13/02/19 à 06:08 - Mise à jour à 06:09

Source: Belga

Le ministre vénézuélien des Affaires étrangères a affirmé mardi à l'ONU qu'il n'y avait pas de crise humanitaire dans son pays, tout en évoquant une "coopération renforcée" avec l'organisation internationale.

Le Venezuela l'affirme à l'ONU : il n'y aura pas de crise humanitaire dans le pays

© Reuters

Jorge Arreaza a, pour la deuxième fois ce mois-ci, rencontré le secrétaire général de l'ONU Antonio Guterres, alors que l'impasse politique se poursuit entre le président vénézuélien Nicolas Maduro et le leader de l'opposition Juan Guaido, qui s'est auto-proclamé président par intérim.

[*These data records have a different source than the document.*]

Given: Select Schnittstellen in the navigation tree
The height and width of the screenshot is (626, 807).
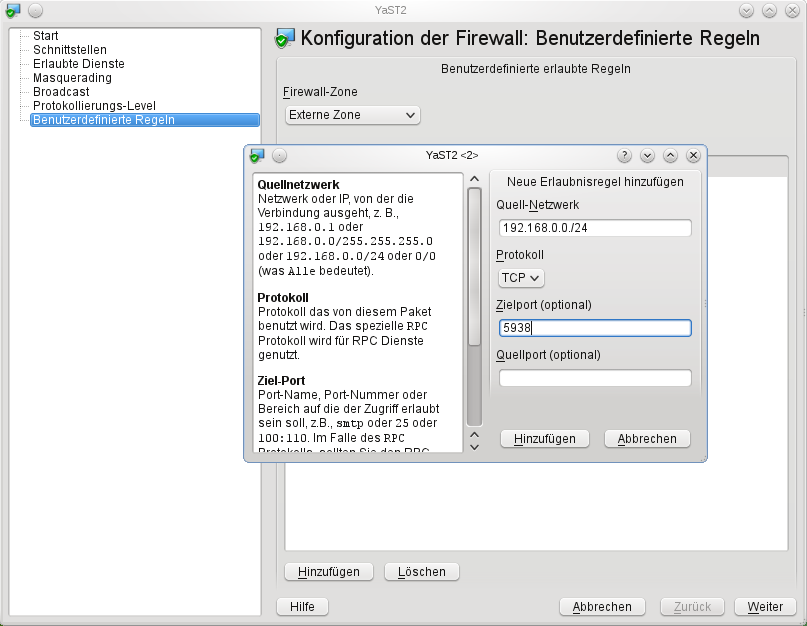Looking at the screenshot, I should 70,50.
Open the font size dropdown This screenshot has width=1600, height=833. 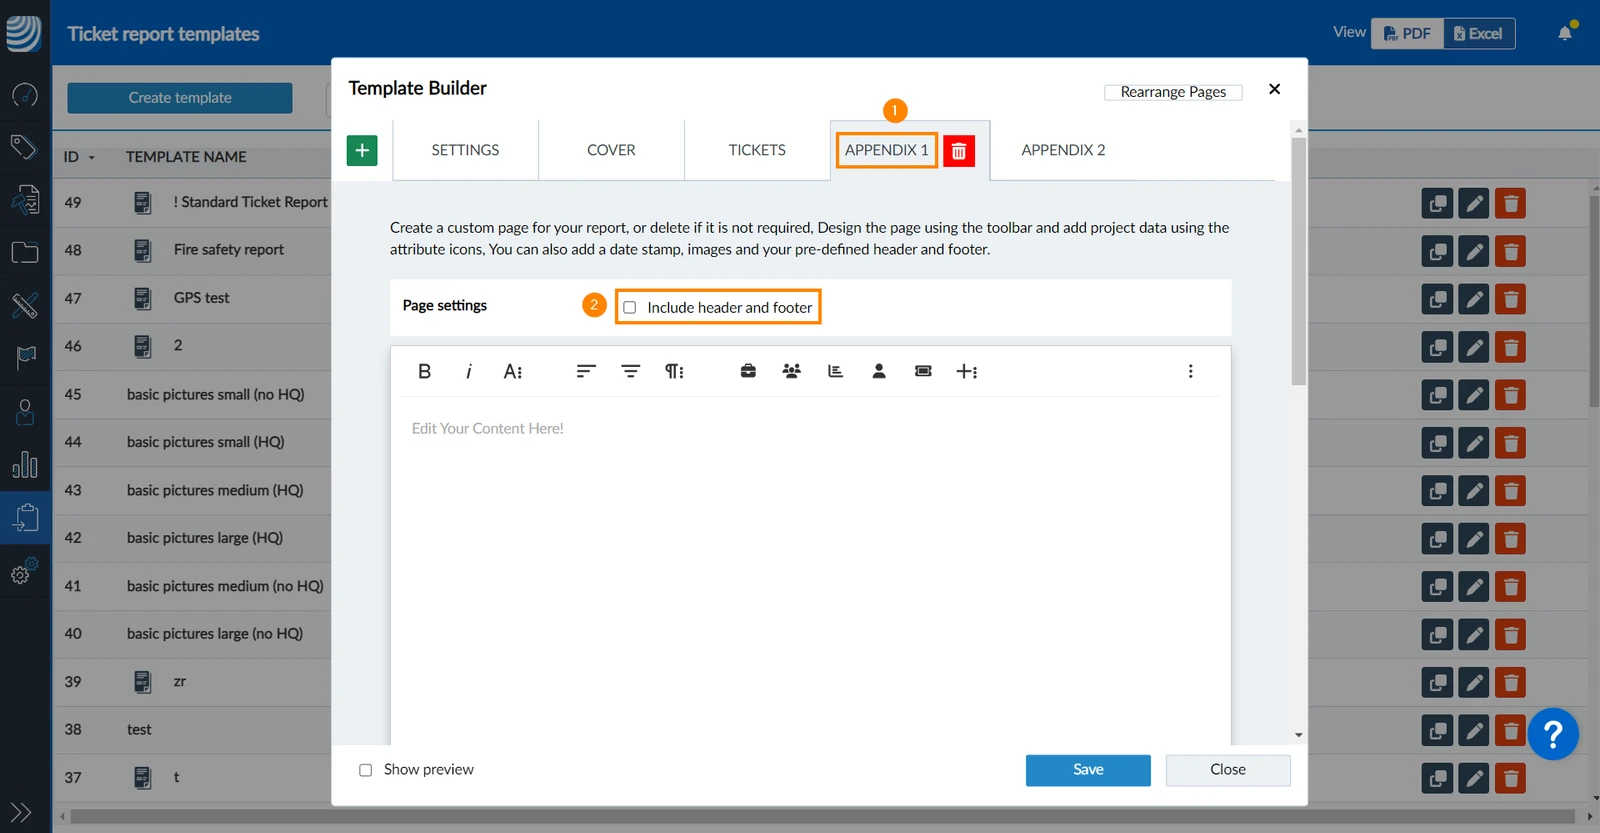coord(513,371)
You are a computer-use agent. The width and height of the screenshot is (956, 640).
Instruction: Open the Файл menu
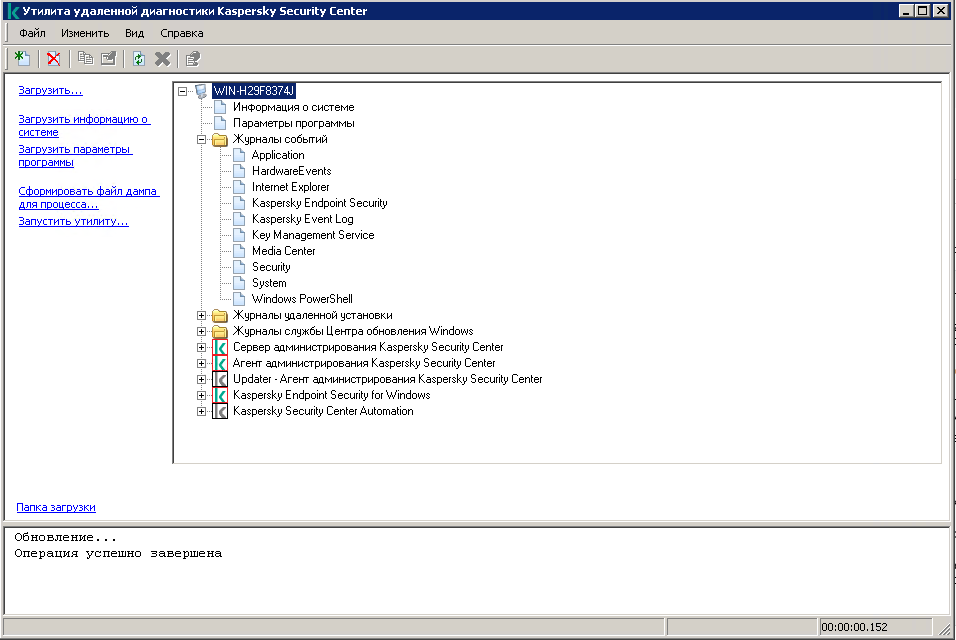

L'ONU s'est dite prête, en cas de feu vert du gouvernement Maduro, à renforcer son aide humanitaire au Venezuela, dont la débâcle économique, marquée par des pénuries de vivres et de médicaments, a poussé plus de deux millions de personnes à fuir le pays depuis 2015. "Il n'y a pas de crise humanitaire au Venezuela. Il y a une économie bloquée et assiégée", a déclaré M. Arreaza lors d'une conférence presse au siège de l'ONU, dénonçant le double discours des Etats-Unis. "Un gouvernement qui vous menace de faire usage de la force, d'une invasion, d'un blocage, qui donne à d'autres pays l'ordre de vous bloquer, a-t-il vraiment envie de vous apporter une aide humanitaire?", a-t-il poursuivi.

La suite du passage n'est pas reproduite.